SentinelOne said on Saturday that a global service disruption a few days earlier was the result of a software flaw in the company’s infrastructure control system that led to a widespread loss of network connectivity.
In a root-cause analysis report, the company said Thursday’s major connectivity loss — which crippled its services worldwide — was not the result of a cyberattack. Instead, critical network routes and DNS resolver rules were deleted due to a software flaw in an automated process.
SentinelOne is in the process of transitioning its production system to a new cloud-based architecture built on the principles of infrastructure as code. The company said a control system that will soon be deprecated was triggered by the creation of a new account. A software flaw in that control system’s configuration comparison function misidentified discrepancies and applied what it believed to be the correct configuration state, overwriting prior network settings.
The Mountain View, Calif.-based company said customer endpoints continued to operate but security teams were unable to access management consoles and other related services. This loss of access “significantly impacted their ability to manage their security operations and access important data,” the company said.
SentinelOne assured enterprise customers that their endpoints were protected and that no SentinelOne security data was lost during the outage.
“A core design principle of the SentinelOne architecture is to ensure protection and prevention capabilities continue uninterrupted without constant cloud connectivity or human dependency for detection and response — even in the case of service interruptions, of any kind, including events like this one,” the company said.
The incident did not impact SentinelOne’s federal customers, including those using GovCloud, according to the company, which said that it nonetheless alerted federal customers for situational-awareness and transparency purposes.
The company provided a detailed timeline of the outage, showing that it began at 9:37 a.m. ET and was declared resolved by 4:05 p.m. ET.
Analysts said the outage raised immediate concerns about transparency on the status of their respective security environments.
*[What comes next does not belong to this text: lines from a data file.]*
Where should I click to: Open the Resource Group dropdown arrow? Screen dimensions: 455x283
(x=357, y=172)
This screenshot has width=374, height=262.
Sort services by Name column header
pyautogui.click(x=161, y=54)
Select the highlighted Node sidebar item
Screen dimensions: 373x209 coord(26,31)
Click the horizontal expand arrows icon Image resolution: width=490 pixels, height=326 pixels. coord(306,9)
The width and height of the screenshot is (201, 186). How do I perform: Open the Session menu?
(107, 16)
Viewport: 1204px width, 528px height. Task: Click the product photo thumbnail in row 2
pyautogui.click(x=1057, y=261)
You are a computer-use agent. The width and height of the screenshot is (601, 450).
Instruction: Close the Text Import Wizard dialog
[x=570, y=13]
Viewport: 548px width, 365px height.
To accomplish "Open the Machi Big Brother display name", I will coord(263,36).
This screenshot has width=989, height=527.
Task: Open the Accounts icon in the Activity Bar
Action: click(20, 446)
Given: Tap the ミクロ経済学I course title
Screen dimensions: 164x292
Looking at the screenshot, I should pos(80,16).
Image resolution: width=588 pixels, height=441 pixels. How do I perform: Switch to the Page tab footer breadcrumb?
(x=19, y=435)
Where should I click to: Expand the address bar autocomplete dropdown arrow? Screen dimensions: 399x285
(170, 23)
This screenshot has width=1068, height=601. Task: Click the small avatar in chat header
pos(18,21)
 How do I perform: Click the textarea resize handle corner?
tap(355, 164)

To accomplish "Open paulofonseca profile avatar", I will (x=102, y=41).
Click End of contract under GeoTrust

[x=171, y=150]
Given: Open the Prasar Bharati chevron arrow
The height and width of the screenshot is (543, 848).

“Vendors must communicate quickly and transparently with customers during outages so they can appropriately prepare, plan, and communicate with executives about it,” Allie Mellen, principal analyst for security and risk at Forrester, told Cybersecurity Dive via email. “Further, it’s crucial that vendors have some out-of-band communication methods (for example, an independent, public status page) for updates on outages like these.”
The outage comes at a time when software integrity and business continuity have become ongoing concerns in the cybersecurity and broader software industry. A flawed software update from CrowdStrike, a major SentinelOne competitor, crippled more than 8.5 million Microsoft Windows computers.
In a July 2024 conference call, SentinelOne boasted about how it was fielding new customer inquiries in the aftermath of the CrowdStrike outage. CEO Tomer Weingarten said the concerns raised by that outage would “play out for years” as companies addressed the liabilities and risk issues linked to the incident.